Description
This ticket aims to verify https://issues.apache.org/jira/browse/FLINK-31634.
This verification mainly contains two parts.
Part 1. Run without remote storage.
This part mainly is to verify the new mode can use the Memory tier and Disk tier dynamically when shuffling.
Set the mode to new hybrid shuffle mode(execution.batch-shuffle-mode: ALL_EXCHANGES_HYBRID_SELECTIVE), and run a simple job. For example(tpcds q1.sql).
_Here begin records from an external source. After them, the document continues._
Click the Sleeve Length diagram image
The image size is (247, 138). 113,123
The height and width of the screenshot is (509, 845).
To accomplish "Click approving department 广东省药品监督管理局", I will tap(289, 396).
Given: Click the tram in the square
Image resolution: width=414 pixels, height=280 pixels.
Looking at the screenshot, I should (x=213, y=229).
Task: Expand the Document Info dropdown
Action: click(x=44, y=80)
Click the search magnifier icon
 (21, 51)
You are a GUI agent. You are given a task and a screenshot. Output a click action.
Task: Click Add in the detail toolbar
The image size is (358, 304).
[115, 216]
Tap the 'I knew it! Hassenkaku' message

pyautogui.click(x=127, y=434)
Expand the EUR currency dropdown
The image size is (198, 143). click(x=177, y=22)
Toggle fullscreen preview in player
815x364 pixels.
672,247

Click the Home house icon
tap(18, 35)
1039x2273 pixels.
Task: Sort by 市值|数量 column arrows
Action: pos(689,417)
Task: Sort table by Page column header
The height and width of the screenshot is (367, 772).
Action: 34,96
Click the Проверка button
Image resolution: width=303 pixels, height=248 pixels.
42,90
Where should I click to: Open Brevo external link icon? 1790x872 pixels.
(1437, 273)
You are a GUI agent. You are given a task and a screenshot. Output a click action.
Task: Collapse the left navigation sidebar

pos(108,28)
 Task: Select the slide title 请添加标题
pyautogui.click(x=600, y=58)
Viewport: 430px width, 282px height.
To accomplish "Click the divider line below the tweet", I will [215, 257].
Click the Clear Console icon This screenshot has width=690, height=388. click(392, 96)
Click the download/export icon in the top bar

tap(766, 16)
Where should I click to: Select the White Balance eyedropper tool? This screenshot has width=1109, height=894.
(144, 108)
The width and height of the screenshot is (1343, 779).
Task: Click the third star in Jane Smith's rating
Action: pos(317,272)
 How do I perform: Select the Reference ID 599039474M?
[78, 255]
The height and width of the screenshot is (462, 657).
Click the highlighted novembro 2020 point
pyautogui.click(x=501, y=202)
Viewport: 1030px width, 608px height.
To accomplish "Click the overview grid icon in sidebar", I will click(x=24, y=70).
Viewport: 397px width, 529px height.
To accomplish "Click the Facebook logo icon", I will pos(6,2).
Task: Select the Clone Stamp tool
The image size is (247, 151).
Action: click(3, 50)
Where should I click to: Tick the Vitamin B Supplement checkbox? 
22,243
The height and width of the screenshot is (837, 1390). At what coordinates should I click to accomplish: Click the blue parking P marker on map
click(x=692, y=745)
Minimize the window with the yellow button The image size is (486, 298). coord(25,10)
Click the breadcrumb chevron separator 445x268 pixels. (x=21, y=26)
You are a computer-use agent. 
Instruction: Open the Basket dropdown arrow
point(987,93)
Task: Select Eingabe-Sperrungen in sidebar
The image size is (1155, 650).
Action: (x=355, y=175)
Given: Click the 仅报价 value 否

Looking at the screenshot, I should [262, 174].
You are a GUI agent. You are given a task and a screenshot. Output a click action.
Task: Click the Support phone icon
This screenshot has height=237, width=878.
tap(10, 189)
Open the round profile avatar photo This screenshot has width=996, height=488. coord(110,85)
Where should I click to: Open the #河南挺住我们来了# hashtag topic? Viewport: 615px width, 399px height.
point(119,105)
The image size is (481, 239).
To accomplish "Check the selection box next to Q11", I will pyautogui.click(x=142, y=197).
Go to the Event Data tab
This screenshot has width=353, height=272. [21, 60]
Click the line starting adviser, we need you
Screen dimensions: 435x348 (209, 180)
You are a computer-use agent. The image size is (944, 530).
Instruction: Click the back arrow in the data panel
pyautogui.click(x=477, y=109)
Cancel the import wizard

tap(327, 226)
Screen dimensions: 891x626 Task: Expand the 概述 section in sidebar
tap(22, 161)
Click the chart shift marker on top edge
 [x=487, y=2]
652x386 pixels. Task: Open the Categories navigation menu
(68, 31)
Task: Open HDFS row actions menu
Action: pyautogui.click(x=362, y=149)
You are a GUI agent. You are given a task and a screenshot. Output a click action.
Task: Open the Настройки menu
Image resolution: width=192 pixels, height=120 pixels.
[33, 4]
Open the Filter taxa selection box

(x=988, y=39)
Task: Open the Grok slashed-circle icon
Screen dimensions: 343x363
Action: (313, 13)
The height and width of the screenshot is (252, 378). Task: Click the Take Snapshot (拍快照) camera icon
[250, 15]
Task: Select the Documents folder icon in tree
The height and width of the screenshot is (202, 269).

When the resource is enough, then the upstream and the downstream can run at the same time.
Part2. Run with remote storage.
This part mainly is to verify the new mode can use the Memory tier, Disk tier, Remote tier dynamically when shuffling.
2.1 Set the mode to new hybrid shuffle mode(execution.batch-shuffle-mode: ALL_EXCHANGES_HYBRID_SELECTIVE)
2.2 set the remote storage path with the option(taskmanager.network.hybrid-shuffle.remote.path: oss://flink-runtime/runtime/shuffle, note that the path oss://flink-runtime/runtime/shuffle in oss should be exist).
2.3 Modify the
option TieredStorageConfiguration#DEFAULT_MIN_RESERVE_DISK_SPACE_FRACTION to 1, compile the package, then run a simple job. For example(tpcds q1.sql). Check the shuffle data is written to the remote storage in the path oss://flink-runtime/runtime/shuffle.